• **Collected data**
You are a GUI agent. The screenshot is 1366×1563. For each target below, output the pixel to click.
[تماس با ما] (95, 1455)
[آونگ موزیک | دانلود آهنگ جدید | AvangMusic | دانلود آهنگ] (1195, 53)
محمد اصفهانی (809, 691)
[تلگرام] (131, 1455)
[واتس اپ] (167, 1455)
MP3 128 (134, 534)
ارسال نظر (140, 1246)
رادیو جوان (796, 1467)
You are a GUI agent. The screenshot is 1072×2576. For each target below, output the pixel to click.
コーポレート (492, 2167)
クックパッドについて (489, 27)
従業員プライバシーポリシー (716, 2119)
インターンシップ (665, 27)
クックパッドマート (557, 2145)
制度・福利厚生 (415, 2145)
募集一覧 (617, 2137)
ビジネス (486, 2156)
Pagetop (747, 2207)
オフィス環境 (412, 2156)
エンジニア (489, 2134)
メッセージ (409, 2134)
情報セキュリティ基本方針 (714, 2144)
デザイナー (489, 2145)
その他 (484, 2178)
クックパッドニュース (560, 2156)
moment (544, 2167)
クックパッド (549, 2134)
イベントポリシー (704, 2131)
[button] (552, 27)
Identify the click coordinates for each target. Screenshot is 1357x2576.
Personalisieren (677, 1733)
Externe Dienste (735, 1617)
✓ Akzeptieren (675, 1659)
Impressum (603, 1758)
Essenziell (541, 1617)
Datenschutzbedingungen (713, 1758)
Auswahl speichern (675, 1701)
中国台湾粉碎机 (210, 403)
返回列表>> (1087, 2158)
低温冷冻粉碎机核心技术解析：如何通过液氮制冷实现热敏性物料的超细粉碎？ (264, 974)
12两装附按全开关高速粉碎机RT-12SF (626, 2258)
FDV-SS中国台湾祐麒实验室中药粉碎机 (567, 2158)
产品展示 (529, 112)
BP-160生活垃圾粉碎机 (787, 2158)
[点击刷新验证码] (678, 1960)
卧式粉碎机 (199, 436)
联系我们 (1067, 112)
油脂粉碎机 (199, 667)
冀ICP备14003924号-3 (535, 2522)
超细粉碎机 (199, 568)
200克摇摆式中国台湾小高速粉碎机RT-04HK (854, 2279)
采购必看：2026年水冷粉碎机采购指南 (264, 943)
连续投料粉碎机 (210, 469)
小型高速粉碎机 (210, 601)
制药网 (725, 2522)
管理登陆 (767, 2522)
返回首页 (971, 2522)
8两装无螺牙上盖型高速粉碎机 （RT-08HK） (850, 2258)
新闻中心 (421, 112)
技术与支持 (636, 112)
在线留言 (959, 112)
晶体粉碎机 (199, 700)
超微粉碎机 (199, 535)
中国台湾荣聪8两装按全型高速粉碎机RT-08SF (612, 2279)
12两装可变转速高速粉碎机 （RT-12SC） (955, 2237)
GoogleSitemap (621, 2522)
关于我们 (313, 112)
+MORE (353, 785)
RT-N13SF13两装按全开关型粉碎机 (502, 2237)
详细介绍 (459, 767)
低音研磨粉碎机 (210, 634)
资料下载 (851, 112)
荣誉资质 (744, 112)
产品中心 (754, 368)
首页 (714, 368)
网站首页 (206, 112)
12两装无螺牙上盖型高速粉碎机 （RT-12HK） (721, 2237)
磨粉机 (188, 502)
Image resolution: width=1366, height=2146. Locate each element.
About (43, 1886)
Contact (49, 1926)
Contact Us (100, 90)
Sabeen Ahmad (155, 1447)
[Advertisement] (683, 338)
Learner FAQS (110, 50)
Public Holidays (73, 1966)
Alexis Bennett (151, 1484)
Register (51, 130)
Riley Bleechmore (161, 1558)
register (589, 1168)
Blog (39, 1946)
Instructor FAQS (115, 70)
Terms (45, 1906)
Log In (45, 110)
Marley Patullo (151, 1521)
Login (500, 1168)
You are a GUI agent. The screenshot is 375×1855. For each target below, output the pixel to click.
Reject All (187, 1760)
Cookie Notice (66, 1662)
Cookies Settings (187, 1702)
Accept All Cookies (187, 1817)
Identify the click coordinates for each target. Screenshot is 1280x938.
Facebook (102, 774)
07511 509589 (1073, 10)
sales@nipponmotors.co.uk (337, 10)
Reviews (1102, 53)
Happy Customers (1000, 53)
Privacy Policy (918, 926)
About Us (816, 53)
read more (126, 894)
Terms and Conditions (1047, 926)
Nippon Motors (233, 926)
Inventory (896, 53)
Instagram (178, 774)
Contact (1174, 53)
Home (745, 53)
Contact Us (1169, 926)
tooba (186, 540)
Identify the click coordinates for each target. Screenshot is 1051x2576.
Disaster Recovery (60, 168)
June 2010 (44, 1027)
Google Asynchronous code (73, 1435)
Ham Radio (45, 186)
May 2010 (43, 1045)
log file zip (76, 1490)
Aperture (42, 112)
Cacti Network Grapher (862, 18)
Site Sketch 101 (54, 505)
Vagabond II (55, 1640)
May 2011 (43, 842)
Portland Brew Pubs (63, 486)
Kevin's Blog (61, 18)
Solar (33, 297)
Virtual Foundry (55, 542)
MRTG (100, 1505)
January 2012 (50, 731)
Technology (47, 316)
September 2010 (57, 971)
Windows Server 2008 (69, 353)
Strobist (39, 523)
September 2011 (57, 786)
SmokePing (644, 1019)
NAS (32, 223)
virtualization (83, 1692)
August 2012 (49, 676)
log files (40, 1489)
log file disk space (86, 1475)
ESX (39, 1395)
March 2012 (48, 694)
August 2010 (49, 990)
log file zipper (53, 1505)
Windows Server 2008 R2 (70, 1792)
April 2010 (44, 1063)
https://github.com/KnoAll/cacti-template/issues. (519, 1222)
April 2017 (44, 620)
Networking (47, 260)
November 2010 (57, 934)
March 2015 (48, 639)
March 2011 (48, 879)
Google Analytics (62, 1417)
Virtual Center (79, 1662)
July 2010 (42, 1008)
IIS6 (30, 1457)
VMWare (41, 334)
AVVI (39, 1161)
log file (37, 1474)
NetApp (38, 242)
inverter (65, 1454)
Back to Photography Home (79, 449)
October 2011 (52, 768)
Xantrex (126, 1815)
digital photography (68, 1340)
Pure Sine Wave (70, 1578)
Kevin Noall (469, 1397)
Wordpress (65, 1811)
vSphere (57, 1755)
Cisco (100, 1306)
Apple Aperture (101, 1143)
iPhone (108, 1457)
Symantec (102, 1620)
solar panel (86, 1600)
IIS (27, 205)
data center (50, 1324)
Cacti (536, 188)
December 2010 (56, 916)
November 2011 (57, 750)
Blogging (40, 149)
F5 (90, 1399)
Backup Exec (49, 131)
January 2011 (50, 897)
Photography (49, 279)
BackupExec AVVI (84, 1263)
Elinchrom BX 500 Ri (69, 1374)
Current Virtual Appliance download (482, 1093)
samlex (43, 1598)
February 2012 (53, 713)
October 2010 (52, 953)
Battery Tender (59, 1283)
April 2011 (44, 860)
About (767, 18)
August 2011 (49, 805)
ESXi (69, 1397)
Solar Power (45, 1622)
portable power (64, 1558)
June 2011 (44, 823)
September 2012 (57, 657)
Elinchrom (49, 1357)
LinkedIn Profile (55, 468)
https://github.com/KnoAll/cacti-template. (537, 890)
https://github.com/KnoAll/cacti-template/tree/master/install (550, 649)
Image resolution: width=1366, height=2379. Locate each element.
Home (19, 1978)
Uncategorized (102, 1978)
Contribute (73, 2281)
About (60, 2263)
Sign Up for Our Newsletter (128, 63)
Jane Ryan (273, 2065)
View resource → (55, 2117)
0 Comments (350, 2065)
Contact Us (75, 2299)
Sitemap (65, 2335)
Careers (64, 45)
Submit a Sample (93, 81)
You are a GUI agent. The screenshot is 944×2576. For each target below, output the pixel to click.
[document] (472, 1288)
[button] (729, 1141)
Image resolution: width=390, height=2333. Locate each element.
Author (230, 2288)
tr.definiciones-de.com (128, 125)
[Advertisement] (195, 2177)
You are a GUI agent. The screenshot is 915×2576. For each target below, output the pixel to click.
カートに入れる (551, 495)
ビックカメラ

• **WHAT THIS TASK INVOLVES**
Take the records above and return, word for word, only the lines that fall from the line with "エンジニア (489, 2134)" to the line with "Riley Bleechmore (161, 1558)", both of them included.

• **YOUR SOLUTION**
エンジニア (489, 2134)
メッセージ (409, 2134)
情報セキュリティ基本方針 (714, 2144)
デザイナー (489, 2145)
その他 (484, 2178)
クックパッドニュース (560, 2156)
moment (544, 2167)
クックパッド (549, 2134)
イベントポリシー (704, 2131)
[button] (552, 27)
Identify the click coordinates for each target. Screenshot is 1357x2576.
Personalisieren (677, 1733)
Externe Dienste (735, 1617)
✓ Akzeptieren (675, 1659)
Impressum (603, 1758)
Essenziell (541, 1617)
Datenschutzbedingungen (713, 1758)
Auswahl speichern (675, 1701)
中国台湾粉碎机 (210, 403)
返回列表>> (1087, 2158)
低温冷冻粉碎机核心技术解析：如何通过液氮制冷实现热敏性物料的超细粉碎？ (264, 974)
12两装附按全开关高速粉碎机RT-12SF (626, 2258)
FDV-SS中国台湾祐麒实验室中药粉碎机 (567, 2158)
产品展示 (529, 112)
BP-160生活垃圾粉碎机 (787, 2158)
[点击刷新验证码] (678, 1960)
卧式粉碎机 (199, 436)
联系我们 (1067, 112)
油脂粉碎机 (199, 667)
冀ICP备14003924号-3 (535, 2522)
超细粉碎机 (199, 568)
200克摇摆式中国台湾小高速粉碎机RT-04HK (854, 2279)
采购必看：2026年水冷粉碎机采购指南 (264, 943)
连续投料粉碎机 (210, 469)
小型高速粉碎机 (210, 601)
制药网 (725, 2522)
管理登陆 (767, 2522)
返回首页 (971, 2522)
8两装无螺牙上盖型高速粉碎机 （RT-08HK） (850, 2258)
新闻中心 (421, 112)
技术与支持 (636, 112)
在线留言 (959, 112)
晶体粉碎机 (199, 700)
超微粉碎机 (199, 535)
中国台湾荣聪8两装按全型高速粉碎机RT-08SF (612, 2279)
12两装可变转速高速粉碎机 （RT-12SC） (955, 2237)
GoogleSitemap (621, 2522)
关于我们 (313, 112)
+MORE (353, 785)
RT-N13SF13两装按全开关型粉碎机 (502, 2237)
详细介绍 (459, 767)
低音研磨粉碎机 (210, 634)
资料下载 (851, 112)
荣誉资质 (744, 112)
产品中心 (754, 368)
首页 (714, 368)
网站首页 (206, 112)
12两装无螺牙上盖型高速粉碎机 （RT-12HK） (721, 2237)
磨粉机 (188, 502)
Image resolution: width=1366, height=2146. Locate each element.
About (43, 1886)
Contact (49, 1926)
Contact Us (100, 90)
Sabeen Ahmad (155, 1447)
[Advertisement] (683, 338)
Learner FAQS (110, 50)
Public Holidays (73, 1966)
Alexis Bennett (151, 1484)
Register (51, 130)
Riley Bleechmore (161, 1558)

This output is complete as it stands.